Please rewrite the rows below, substituting "computer-use agent" for every occurrence of "GUI agent" and leaving everything else unchanged.

[Data entries start]

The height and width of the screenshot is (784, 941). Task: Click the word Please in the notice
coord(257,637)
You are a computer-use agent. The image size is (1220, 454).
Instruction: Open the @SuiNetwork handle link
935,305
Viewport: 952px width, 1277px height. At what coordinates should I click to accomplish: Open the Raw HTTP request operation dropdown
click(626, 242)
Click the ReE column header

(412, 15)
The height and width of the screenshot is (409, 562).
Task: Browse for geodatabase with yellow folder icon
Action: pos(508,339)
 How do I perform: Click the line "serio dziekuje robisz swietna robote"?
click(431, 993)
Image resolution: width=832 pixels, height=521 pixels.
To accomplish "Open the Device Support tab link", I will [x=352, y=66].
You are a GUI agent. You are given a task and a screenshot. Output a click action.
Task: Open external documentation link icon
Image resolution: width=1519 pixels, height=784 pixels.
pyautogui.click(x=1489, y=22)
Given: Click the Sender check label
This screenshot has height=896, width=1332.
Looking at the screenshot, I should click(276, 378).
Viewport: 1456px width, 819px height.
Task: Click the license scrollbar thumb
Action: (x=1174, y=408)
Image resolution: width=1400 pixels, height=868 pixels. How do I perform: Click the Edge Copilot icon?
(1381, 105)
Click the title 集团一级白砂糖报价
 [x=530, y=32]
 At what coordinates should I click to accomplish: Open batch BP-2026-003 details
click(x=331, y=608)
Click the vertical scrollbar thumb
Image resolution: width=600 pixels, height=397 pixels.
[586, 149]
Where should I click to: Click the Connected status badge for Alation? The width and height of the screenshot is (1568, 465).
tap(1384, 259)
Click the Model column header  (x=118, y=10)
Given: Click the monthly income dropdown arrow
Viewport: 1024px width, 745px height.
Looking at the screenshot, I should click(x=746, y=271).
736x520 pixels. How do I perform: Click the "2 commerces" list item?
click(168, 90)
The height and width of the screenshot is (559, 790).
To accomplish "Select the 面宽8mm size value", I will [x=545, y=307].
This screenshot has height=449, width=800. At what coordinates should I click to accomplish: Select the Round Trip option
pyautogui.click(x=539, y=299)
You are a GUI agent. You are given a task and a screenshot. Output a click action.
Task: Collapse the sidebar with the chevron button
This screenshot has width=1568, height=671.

[Data entries end]

Solution:
The height and width of the screenshot is (784, 941). Task: Click the word Please in the notice
coord(257,637)
You are a computer-use agent. The image size is (1220, 454).
Instruction: Open the @SuiNetwork handle link
935,305
Viewport: 952px width, 1277px height. At what coordinates should I click to accomplish: Open the Raw HTTP request operation dropdown
click(626, 242)
Click the ReE column header

(412, 15)
The height and width of the screenshot is (409, 562).
Task: Browse for geodatabase with yellow folder icon
Action: pos(508,339)
 How do I perform: Click the line "serio dziekuje robisz swietna robote"?
click(431, 993)
Image resolution: width=832 pixels, height=521 pixels.
To accomplish "Open the Device Support tab link", I will [x=352, y=66].
You are a computer-use agent. You are given a task and a screenshot. Output a click action.
Task: Open external documentation link icon
Image resolution: width=1519 pixels, height=784 pixels.
pyautogui.click(x=1489, y=22)
Given: Click the Sender check label
This screenshot has height=896, width=1332.
Looking at the screenshot, I should click(276, 378).
Viewport: 1456px width, 819px height.
Task: Click the license scrollbar thumb
Action: (x=1174, y=408)
Image resolution: width=1400 pixels, height=868 pixels. How do I perform: Click the Edge Copilot icon?
(1381, 105)
Click the title 集团一级白砂糖报价
 [x=530, y=32]
 At what coordinates should I click to accomplish: Open batch BP-2026-003 details
click(x=331, y=608)
Click the vertical scrollbar thumb
Image resolution: width=600 pixels, height=397 pixels.
[586, 149]
Where should I click to: Click the Connected status badge for Alation? The width and height of the screenshot is (1568, 465).
tap(1384, 259)
Click the Model column header  (x=118, y=10)
Given: Click the monthly income dropdown arrow
Viewport: 1024px width, 745px height.
Looking at the screenshot, I should click(x=746, y=271).
736x520 pixels. How do I perform: Click the "2 commerces" list item?
click(168, 90)
The height and width of the screenshot is (559, 790).
To accomplish "Select the 面宽8mm size value", I will [x=545, y=307].
This screenshot has height=449, width=800. At what coordinates should I click to accomplish: Select the Round Trip option
pyautogui.click(x=539, y=299)
You are a computer-use agent. You are given a task and a screenshot. Output a click action.
Task: Collapse the sidebar with the chevron button
This screenshot has width=1568, height=671.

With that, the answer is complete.